Salir de la burbuja que significa vivir en Buenos Aires es algo que no creo que muchos puedan hacer. Estamos acostumbrados a un discurso cargado de falsedades y del famoso egocentrismo por el cual se caracteriza nuestra cultura porteña. Recientemente tuve la oportunidad de conocer una colega de la universidad que hace unos 7 años no veía, de paso por Miami se encontraba haciendo un entrenamiento en mi misma oficina. Luego de un tiempo y algunas conversaciones, tuve la oportunidad de discutir estos temas con ella desde el punto de vista de una persona que se sometía al ritmo de una nueva cultura casi por primera vez. Una característica de la primera etapa a la que hice mención es el hecho de no reconocer nuestros rasgos inherentes a la cultura porteña (de Buenos Aires), como la forma que hablamos, la forma de caminar, los rasgos de la cara y el cuerpo, modismos, y otras cosas que no me vienen a la mente en este momento. De a poco, pude abrirle los ojos a un mundo distinto, diverso.

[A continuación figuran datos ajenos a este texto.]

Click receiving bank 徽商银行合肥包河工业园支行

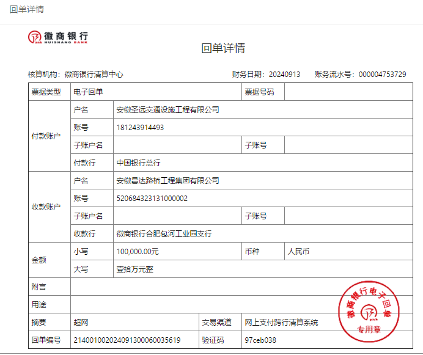tap(164, 234)
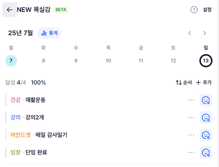219x167 pixels.
Task: Open the help question mark icon
Action: click(194, 10)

Durante estos tres años que pasaron desde poner un pie en el aeropuerto de Ezeiza, la puerta al nuevo mundo, he experimentado cambios fundamentales en mi vida. Dejé de ser un niño de una forma poco habitual - la comida no estaba preparada cuando llegaba a casa, alguien me daba la bienvenida en un idioma extraño, la ropa no estaba limpia y doblada en mi armario, el transporte público no estaba plagado de hombres y mujeres leyendo diarios en silencio en calles que bajan hacia el centro de la ciudad en forma recta como flechas rompiendo el aire, el aire ya no se sentía frío en las mañanas, el bolsillo se llena y se vacía por voluntad y esfuerzo propio... Normalmente, el paso de la adolecencia a la adultez transcurre en un ambiente benigno, en medio de una transición amigable y sin muchos aprietos, con el apoyo de familia y amigos e incluso de las instituciones. En ocasiones, el cambio se siente un poco más cuando un evento se suscita en nuestras vidas, y debemos acelerar el cambio; o simplemente, por el hecho de levantarse una mañana y ver al mundo con otros ojos, y decidir dar el paso adelante. Otros mueren en el intento o sin siquiera haberlo intentado.

No voy a ser mentiroso, la primera etapa es dura, uno busca apoyo en las pocas personas que se tiene alrededor, en los nuevos amigos, en caras que se van acercando desde todos los ángulos. Buscamos consejos y alternativas para aprender a vivir en el nuevo ambiente - aprendemos a confiar en la gente. Sin embargo, hay algo más que eso; la persona debe salir de dos círculos cerrados que desarrolló su mente en los años de niñez, uno de ellos donde se encuentra nuestra percepción sobre las personas y el entorno relacionado con la raza, el color de la piel, el credo, el mero aspecto físico. Otro donde guardamos nuestra percepción sobre escalas sociales, idioma, posición laboral, comunicación, entre otros. Esa primera etapa estaba plagada de caracterización de las personas por su aspecto, sin intentar reconocer los valores innatos en la gente. Sin embargo, inconcientemente estaba preparado a superar todo esto, sin saber a qué me enfrentaba o qué me iba a deparar la suerte.

Dentro de cada relato se hace claro el paso entre las tres etapas que he mencionado, por ello voy a dejar que mis palabras encuentren sentido por sí mismas y que el lector saque sus propias conclusiones. Como todo acto en la vida, todo tiene un final abierto, del que todavía no conozco el resultado. El lector tampoco debe esperar consistencia en mis palabras, ya que se notará cómo se va rompiendo la burbuja y abriéndose el camino hacia una nueva vida.